The acute uveitic phase occurs a few days later and typically lasts for several weeks. This phase is heralded by bilateral panuveitis causing blurring of vision. In 70% of VKH cases, the onset of visual blurring is bilaterally contemporaneous; if initially unilateral, the other eye is involved within several days. The process can include bilateral granulomatous anterior uveitis, variable degree of vitritis, thickening of the posterior choroid with elevation of the peripapillary retinal choroidal layer, optic nerve hyperemia and papillitis, and multiple exudative bullous serous retinal detachments.
The convalescent phase is characterized by gradual tissue depigmentation of skin with vitiligo and poliosis, sometimes with nummular depigmented scars, as well as alopecia and diffuse fundus depigmentation resulting in a classic orange-red discoloration and retinal pigment epithelium clumping and/or migration.
The chronic recurrent phase may be marked by repeated bouts of uveitis, but is more commonly a chronic, low-grade, often subclinical, uveitis that may lead to granulomatous anterior inflammation, cataracts, glaucoma, and ocular hypertension. Full-blown recurrences, though, are rare after the acute stage is over. Dysacusia may occur in this phase.
Cause
Although sometimes a viral infection, or skin or eye trauma precedes an outbreak, the exact underlying initiator of VKH disease remains unknown. VKH is attributed, however, to aberrant T-cell-mediated immune response directed against self-antigens found on melanocytes. Stimulated by interleukin 23, T helper 17 cells and cytokines, such as interleukin 17, appear to target proteins in the melanocytes.Risk factors
Affected individuals are typically 20 to 50 years old. The female-to-male ratio is 2:1. By definition, affected people have no history of either surgical or accidental ocular trauma. VKH is more common in Asians, Latinos, Middle Easterners, American Indians, and Mexican Mestizos; it is much less common in Caucasians and in Blacks from sub-Saharan Africa.VKH is associated with a variety of genetic polymorphisms that relate to immune function. For example, it has been associated with human leukocyte antigens HLA-DR4 and DRB1/DQA1, copy-number variations of complement component 4, a variant IL-23R locus and with various other non-HLA genes.
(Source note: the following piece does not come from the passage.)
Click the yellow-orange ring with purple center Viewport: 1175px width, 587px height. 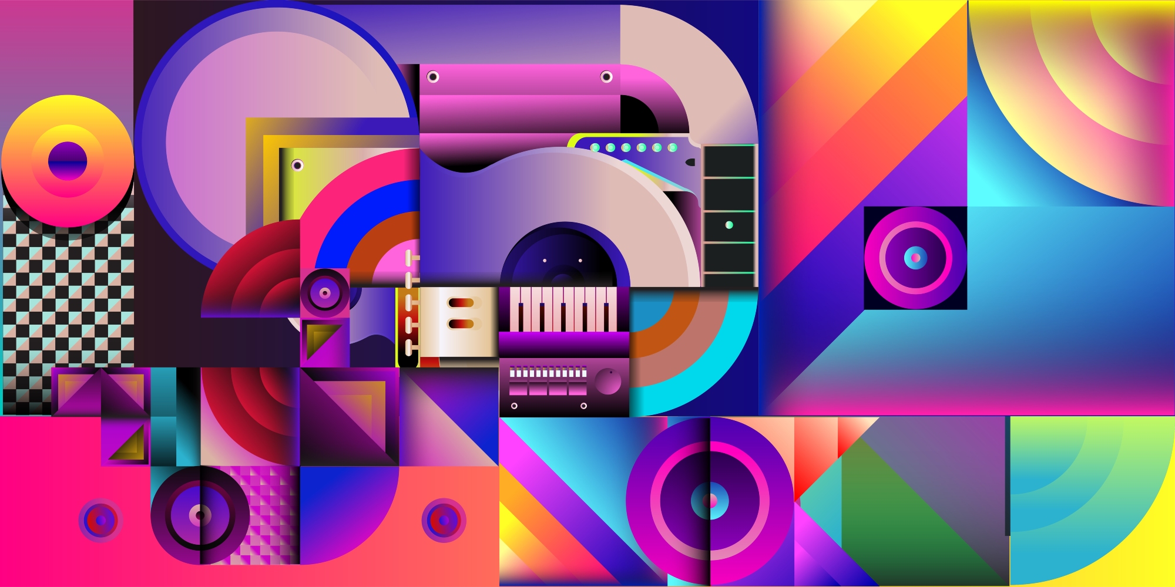coord(67,161)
HLA-DRB1*0405 in particular appears to play an important susceptibility role.
Diagnosis
If tested in the prodromal phase, cerebrospinal fluid pleocytosis is found in more than 80% of cases, with mainly lymphocytes. This pleocytosis resolves in about 8 weeks even if chronic uveitis persists.Functional tests may include electroretinogram and visual field testing. Diagnostic confirmation and an estimation of disease severity may involve imaging tests such as retinography, fluorescein or indocyanine green angiography, optical coherence tomography and ultrasound. For example, indocyanine green angiography may detect continuing choroidal inflammation in the eyes without clinical symptoms or signs. Ocular MRI may be helpful and auditory symptoms should undergo audiologic testing. Histopathology findings from eye and skin are discussed by Walton.
The diagnosis of VKH is based on the clinical presentation; the diagnostic differential is extensive, and includes sympathetic ophthalmia, sarcoidosis, primary intraocular B-cell lymphoma, posterior scleritis, uveal effusion syndrome, tuberculosis, syphilis, and multifocal choroidopathy syndromes.